Eric Knorr| Infoworld

With the Internet, simple ideas steadfastly executed work best, such as Google’s link-powered search engine, Facebook’s hive of connected friends, and Twitter’s tiny message broadcasting system.

The same goes for AWS (Amazon Web Services): Anyone can upload virtual machines, store data, and run compute jobs in the cloud just by filling in a few Web forms.

Last week’s re:Invent conference was a reminder of how far AWS’s simple idea has come. AWS, the provider that defined cloud computing, has built up a vast ecosystem of partners and keeps piling on features to broaden its appeal, with even conventional enterprises now thinking about moving production workloads to its cloud.
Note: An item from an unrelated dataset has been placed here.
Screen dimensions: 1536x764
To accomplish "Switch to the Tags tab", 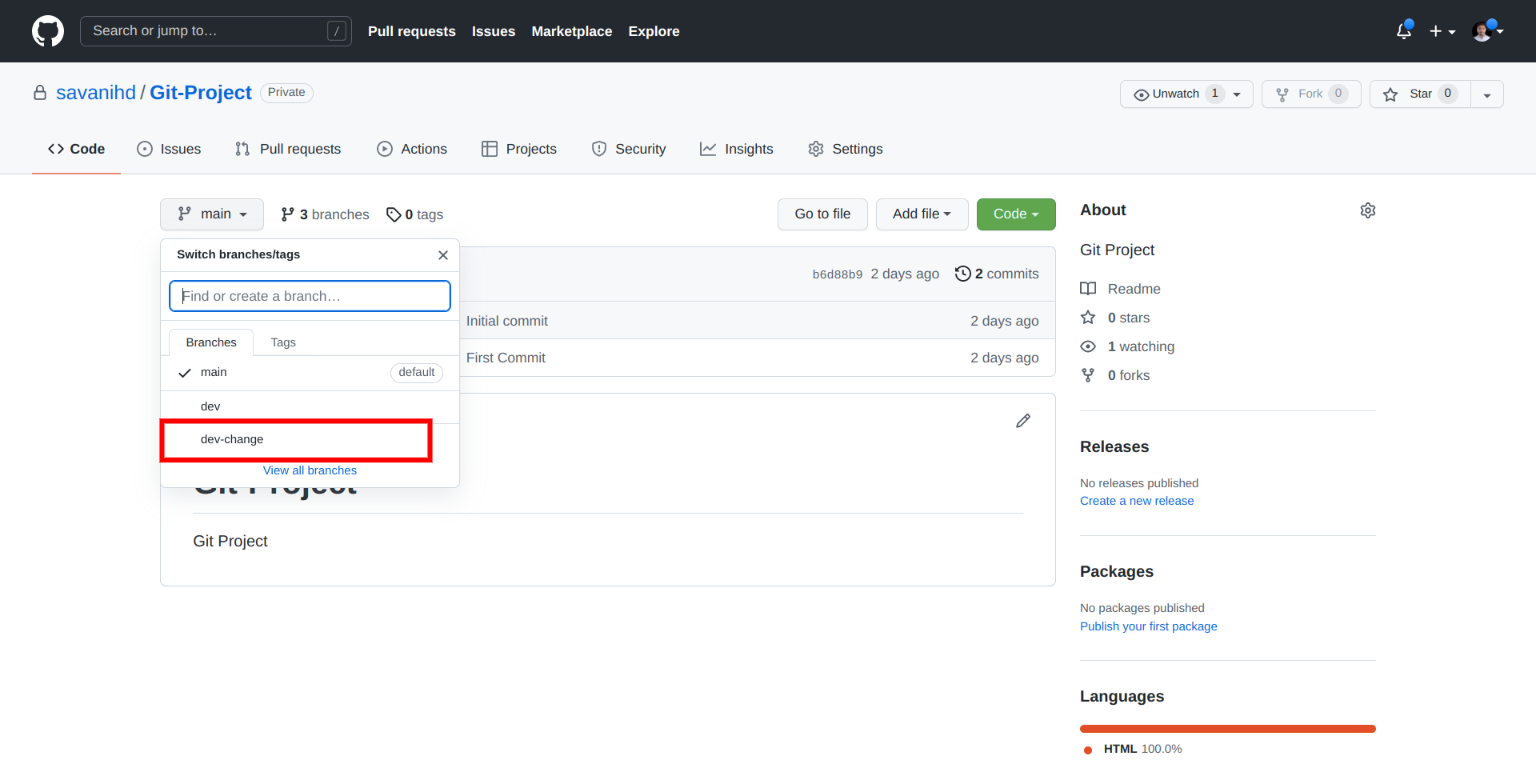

That proposition would have been hilarious just a few years ago. From the outset, AWS got hammered by traditional IT. You’re going to let anyone in the company with a credit card do what? Have you considered the security risks? What about quality of service? Go ahead, play with it for dev and test purposes if you must, but for god’s sake don’t put anything serious up there.

Conservatism of this type left an opening for other cloud providers such as Rackspace and SoftLayer, whose roots in hosting and managed services enabled them to peddle offerings that suited enterprise IT better. In a recent interview, SoftLayer CEO Lance Crosby told me that part of his company’s mission was to give complete control to enterprise customers, right down to the driver level on dedicated hardware. In fact, most newer IaaS players, including HP and Verizon, talk about striving to meet the specific configuration demands of enterprise customers. Of course they play up AWS’s outages and reports of inconsistent performance.

Meanwhile, a funny thing has happened to the way enterprises procure technology. With or without the blessing of IT, departmental and line-of-business managers are increasingly going direct to providers for SaaS apps or IaaS offerings. No doubt you’ve heard Gartner’s pronouncement that the CFO will spend as much on technology as the CIO by 2017. A lot of that investment will go to customer-facing “systems of engagement,” mainly relating to e-commerce, that need cloud infrastructure from the likes of AWS to scale properly and meet the highly variable demands of public Web and mobile apps.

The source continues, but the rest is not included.